Binary Classifier Diagnostics
While kstest
and roc
provide diagnostic measures for comparing model performance, we may want to produce graphs and tables to document its performance, bcdiag
allows us to do this easily.
using ROCKS
using Random
using Distributions
using BenchmarkTools
Random.seed!(888)
const x = rand(Uniform(-5, 5), 1_000_000)
const logit = -3.0 .+ 0.5 .* x .+ rand(Normal(0, 0.1), length(x))
const prob = @. 1.0 / (1.0 + exp(-logit))
const target = rand(length(x)) .<= prob
kstest
:
kstest(target, prob)
(n = 1000000, n1 = 94316, n0 = 905684, baserate = 0.094316, ks = 0.49102956987524427, ksarg = 0.09243578716933178, ksdep = 0.357299)
roc
:
roc(target, prob)
(conc = 69434969897, tied = 392052, disc = 15985130195, auc = 0.8128630985401923, gini = 0.6257261970803847)

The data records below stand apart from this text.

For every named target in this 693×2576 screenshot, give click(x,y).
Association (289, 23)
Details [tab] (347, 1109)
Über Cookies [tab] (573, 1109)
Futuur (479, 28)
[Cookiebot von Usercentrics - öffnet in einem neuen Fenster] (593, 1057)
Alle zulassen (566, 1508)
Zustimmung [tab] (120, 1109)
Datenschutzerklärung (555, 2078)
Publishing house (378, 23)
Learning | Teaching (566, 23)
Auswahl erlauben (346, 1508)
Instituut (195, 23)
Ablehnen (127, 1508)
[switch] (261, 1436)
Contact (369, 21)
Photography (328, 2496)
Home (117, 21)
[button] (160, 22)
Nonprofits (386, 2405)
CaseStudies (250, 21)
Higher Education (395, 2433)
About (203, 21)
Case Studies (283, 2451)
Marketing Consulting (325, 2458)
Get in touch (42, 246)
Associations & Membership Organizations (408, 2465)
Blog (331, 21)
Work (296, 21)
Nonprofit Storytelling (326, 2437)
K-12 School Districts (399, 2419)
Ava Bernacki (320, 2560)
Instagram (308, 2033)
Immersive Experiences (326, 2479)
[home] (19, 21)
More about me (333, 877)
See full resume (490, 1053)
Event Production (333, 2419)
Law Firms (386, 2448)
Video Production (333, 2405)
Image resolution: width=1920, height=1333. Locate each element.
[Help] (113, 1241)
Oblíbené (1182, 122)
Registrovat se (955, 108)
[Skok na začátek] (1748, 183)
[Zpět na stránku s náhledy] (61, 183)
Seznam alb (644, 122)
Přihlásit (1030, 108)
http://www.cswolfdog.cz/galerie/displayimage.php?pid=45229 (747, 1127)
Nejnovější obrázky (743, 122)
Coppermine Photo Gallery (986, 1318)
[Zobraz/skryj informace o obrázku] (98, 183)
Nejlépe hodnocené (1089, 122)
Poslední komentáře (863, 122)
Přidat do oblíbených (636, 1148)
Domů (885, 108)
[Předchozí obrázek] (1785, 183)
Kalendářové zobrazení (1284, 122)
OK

These functions are performant:
@benchmark kstest($target, $prob)
BechmarkTools.Trial: 29 samples with 1 evaluations. Range (min … max): 165.767 ms … 183.964 ms ┊ GC (min … max): 0.00% … 0.52% Time (median): 172.593 ms ┊ GC (median): 0.56% Time (mean ± σ): 173.067 ms ± 5.135 ms ┊ GC (mean ± σ): 0.43% ± 0.34% █ ▁█ ▁ ▁ █ ▁ █ ▁▁▁▁ ▁ ▁ ▁█▁▁ ▁▁ ▁ ▁ ▁ ▁▁ █▁██▁█▁▁▁█▁█▁█▁█▁▁▁▁████▁▁█▁▁▁█▁▁▁████▁██▁▁▁▁█▁█▁▁▁▁▁▁▁█▁▁▁▁█ ▁ 166 ms Histogram: frequency by time 184 ms < Memory estimate: 46.02 MiB, allocs estimate: 19.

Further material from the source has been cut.